5年以上使っているエプソンのモノクロプリンターがついに印刷できなくなったため、自分で修理をしてみました。

不具合の症状としてはヘッドのクリーニング機能を実行しても印刷できない(インクでない)状態です。

分解修理のクリーニング方法は、ネットで調べると大きく分けて2種類紹介されている。
①薬液を使ってプリンターヘッド内部のつまりを溶かして洗浄する方法
②注射器を使い加圧しながらヘッド内部をキレイにする方法。

まず1つ目の方法は専用の薬品や注射器を購入する必要があり時間とお金が掛かるため却下。2つ目の加圧洗浄は手持ちの注射器と適当なチューブで対応できそうなのでこちらで挑戦してみることにする。

プリンタの分解法法はYouTubeを参考されたし。
PX-K150の類似機種の分解でだいたい同じです。肝心な部分がお兄さんの頭に隠れてしまい見えないのが残念ポイント、

自分で修理してダメだったら買い換えるかーぐらいの軽い気持ちで分解していきます。

まずはじめにインクカートリッジを外し周辺のパーツやケーブを取り外す。
フラットケーブルが3本接続されていて、このうち手前側の2本を取り外す。

一番奥の外しにくいケーブルはは絶対に外さないこと。

ヘッドの洗浄では外す必要が無い上に、一度外すとめ込むの非常に苦労することになる。
このケーブルを間違えて外してしまいかなりの部品をばらしてなんとか復旧に至った。構造が分からなかったので2時間近くこの部分で格闘して大きなタイムロスとなった。
皆さんはご注意ください。

フラットケーブルの次は縦に刺さっているこいつを外します。
両脇に爪がついているのマイナスドライバーで押すとスッと抜けます。
たぶんこの部品はインク残量などを読み取る基盤と思われる。右側の端子ぽい部品とインクタンク側の基盤が接続される。

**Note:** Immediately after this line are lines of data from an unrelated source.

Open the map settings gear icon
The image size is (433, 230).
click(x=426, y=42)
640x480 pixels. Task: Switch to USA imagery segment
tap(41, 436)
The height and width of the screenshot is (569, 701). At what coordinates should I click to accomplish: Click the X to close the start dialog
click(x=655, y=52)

写真だとプリンタヘッドが外れています。(必死だったので途中写真撮り忘れ・・・)
真ん中の空洞部分に今回の主役のプリンタヘッドが鎮座していました。

分解したパーツたち、左から
・インクタンク
・配線カバー
・インクタンク用基盤
・プリンタヘッド

プリンタヘッドはネジ3本で固定されています。

外したプリンタヘッドのアップ

これが問題のプリンタヘッド。めっちゃ汚れてる。
テカテカの金属部品に無数の微細な穴が空いている。そこからインクをピュッと飛ばすことで印刷を行う仕掛けとなっている。
よく聞くインクジェットってやつですね。

とりあえず拭いてみたらきれいになった

実はヘッド周辺の汚れは印刷ができないこととは関係ない。
直接の原因は微細な穴をインクが塞いでしまっていることにある。長期間プリンタを使用しないと穴の中でインクが固まってしまいインクが出なくなってしまうようだ。

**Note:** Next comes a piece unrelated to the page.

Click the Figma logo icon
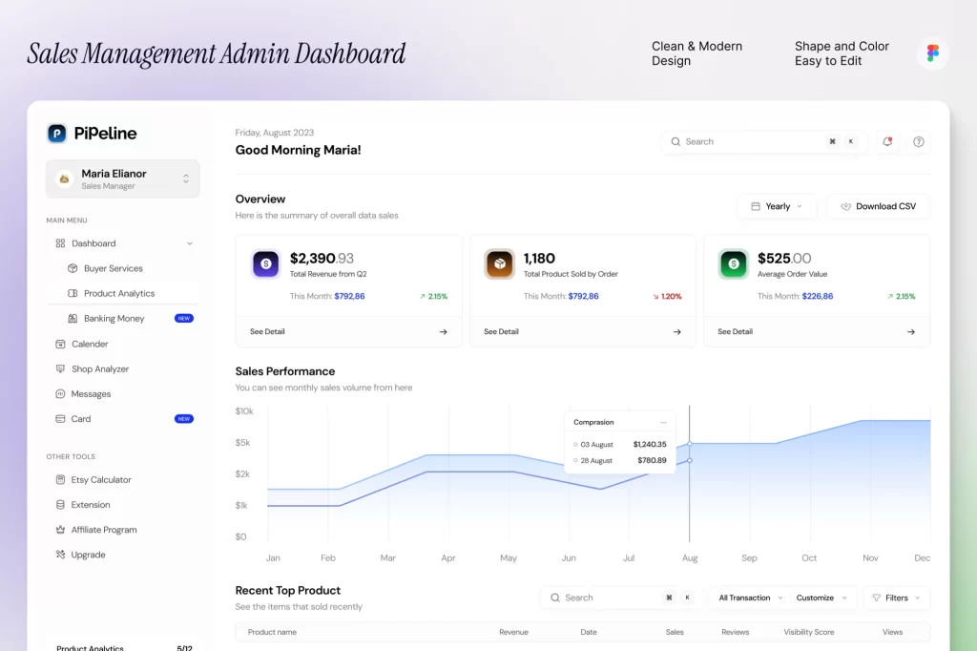Image resolution: width=977 pixels, height=651 pixels. tap(932, 53)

その穴の詰まりを注射器で圧を掛けて貫通させるのが今回の修理のゴールとなる。

手持ちの6mLのマイクロシリンジ。
小さすぎて力不足感が半端ない。

プリンタヘッドにはインクタンクと接続するニップルが飛び出しているので、そこにチューブをつないで注射器で加圧する。
温かいほうが良さそうので40℃のぬるま湯でトライ。

1回目の加圧はヘッドの周辺から黒い液体が滲み出てきたところで水切れに

注射器に水を補給して2回目の加圧でヘッドの穴からシャワー状に水が吹き出す。
プリンタヘッドのつまりが解消されたようだ!

何度か加圧を繰り返しすべての穴から水が吹き出しているのを確認して終了。

結構な量のインクが詰まっていたようだ

写真では全くわからないが微細な穴がたくさん空いているらしい。
とりあえず詰まりは解消されたので、組み立てて印刷チェックをして無事に修理が完了した。

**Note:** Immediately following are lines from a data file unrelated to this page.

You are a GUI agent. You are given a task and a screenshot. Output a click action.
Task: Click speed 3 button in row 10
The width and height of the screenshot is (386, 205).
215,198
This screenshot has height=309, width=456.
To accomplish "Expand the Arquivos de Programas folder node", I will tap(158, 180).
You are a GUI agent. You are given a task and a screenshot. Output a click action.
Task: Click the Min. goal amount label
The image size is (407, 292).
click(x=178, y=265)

最初の方で書いたが余計なコネクタを外してしまったがために2時間くらい追加で分解組み立てをしていた。一番奥のコネクタを取り付けるためにはかなりのパーツを外さなければならず、あれこれ考えながら悪戦苦闘してやっとコネクタを接続した。

大変だったがプリンタの構造を知ることができたので楽しい時間でもあった。

【おまけ】

プリンタヘッド未使用時のクリーニング台。
この台に戻るときに青矢印の部分がゴムのスクレーパーのようになっていて、プリンタヘッドの汚れを掻き落とす構造になっていた。
スクレーパーの周辺にインクが大量に付着して固まっていたのでそれらもキレイに清掃した。

スクレーパーの中心にあるのがインクの吸収スポンジだと思われる。ヘッド表面に残ったインクをスポンジが吸い取りヘッドの目詰まりを防いでいるのかな?この部品の周辺に色々な機構が組み込まれていて分解中にいじくり回して感心していた。

他の人が設計した機械を分解しながら、設計の意図をあれこれ考察するのはなかなか楽しい。プリンタの分解は機械いじりが好きな人にぜひオススメしたい作業の1つだと今回の修理を通して感じた。